La ilusión en cambio produce la alegría, se aligera así el caminar terreno, y se hace posible “el verdadero crecimiento humano” (Julián Marías). Por eso la Navidad es la fiesta de la alegría, y nos muestra, como no se ha cansado de repetir Benedicto XVI desde el inicio de su pontificado que “quien deja entrar a Cristo no pierde nada, nada –absolutamente nada– de lo que hace la vida libre, bella y grande. … Él no quita nada, y lo da todo”. En efecto, Dios no es un envidioso, celoso del hombre –como temen algunos-, sino aquel que lo libra de sí mismo y le permite alcanzar su plenitud: eso es lo que celebramos en la Navidad y lo que nos permite vivir con ilusión “realización anticipada de nuestros deseos y proyectos” (Yepes).
Pero hay que dejar entrar a Cristo, hay que “darle posada”, principalmente en la familia. Esta segunda dimensión navideña es esencial: el ámbito familiar es básico para que el hombre pueda alcanzar la felicidad, es el clima donde se forjan las ilusiones, que no deben ser egoístas proyectos personales, sino caminos hacia la comunión. La Navidad es la fiesta de la familia y de la comunión por excelencia. Las familias necesitan de la navidad para unirse, para perdonarse, para redescubrirse y recomenzar. La navidad necesita de la familia: nada más triste que una navidad en soledad; es precisamente en estas fiestas cuando las personas solas sufren más acuciadamente. Por eso, la dimensión familiar se completa con la caridad: una obra de caridad nada despreciable es acompañar al que está solo; a su vez, la familia puede encontrar en el ejercicio de las obras de caridad el medio para trascenderse, curar sus heridas y proyectar su fecundidad a la entera sociedad. Empobrecer la Navidad es empobrecer la familia, debilitar la familia es debilitar el contenido de la celebración navideña y uno de sus frutos más valiosos.

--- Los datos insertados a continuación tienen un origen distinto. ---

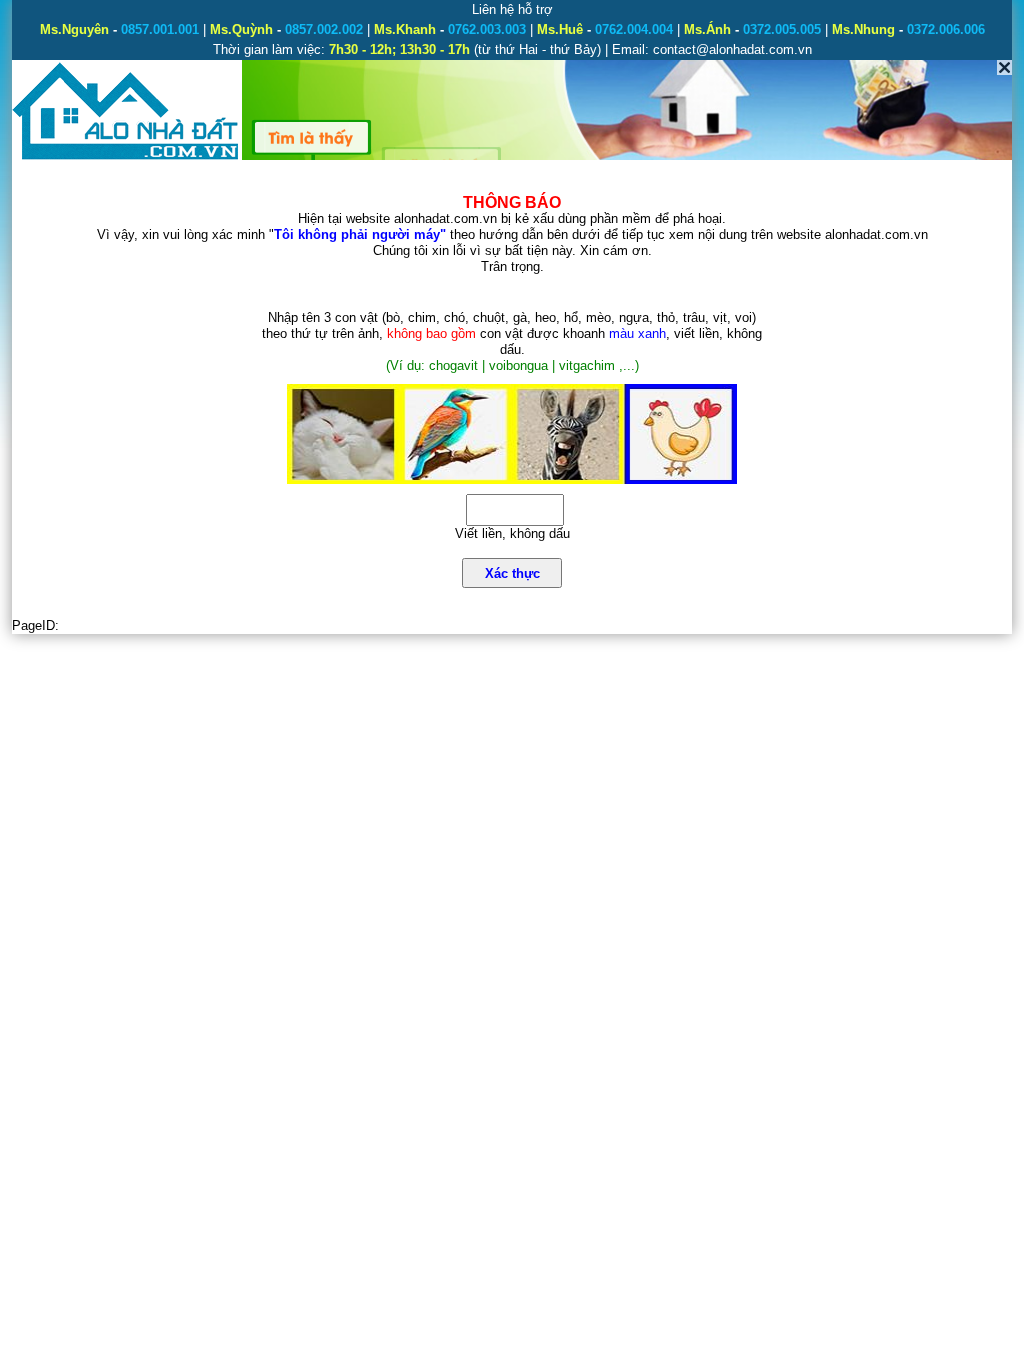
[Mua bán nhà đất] (126, 157)
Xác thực (512, 573)
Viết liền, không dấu (512, 533)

La tercera clave navideña –implícita en las dos precedentes- es la fe. En efecto, la fe permea toda auténtica celebración navideña; sin fe no se entiende que celebramos, si acaso el comerciante celebra que aumentó sus ventas, pero poco más. No sobra recordarlo, desgraciadamente en muchas celebraciones el gran ausente es el celebrado: Cristo. La Navidad es una fiesta de fe, nos recuerda que junto a la dimensión natural en la que vivimos inmersos, existe también otra dimensión sobrenatural, que no es menos real. Celebramos en consecuencia la realidad sobrenatural; es la fiesta del alma, y en el cuerpo redunda la alegría interior, más profunda, que viene del alma y su comunión con Dios. Por eso la Navidad es ocasión privilegiada para reconciliarse con Dios y comulgar. Una buena confesión y una sentida comunión son dos de las mejores formas de vivir y celebrar la Navidad.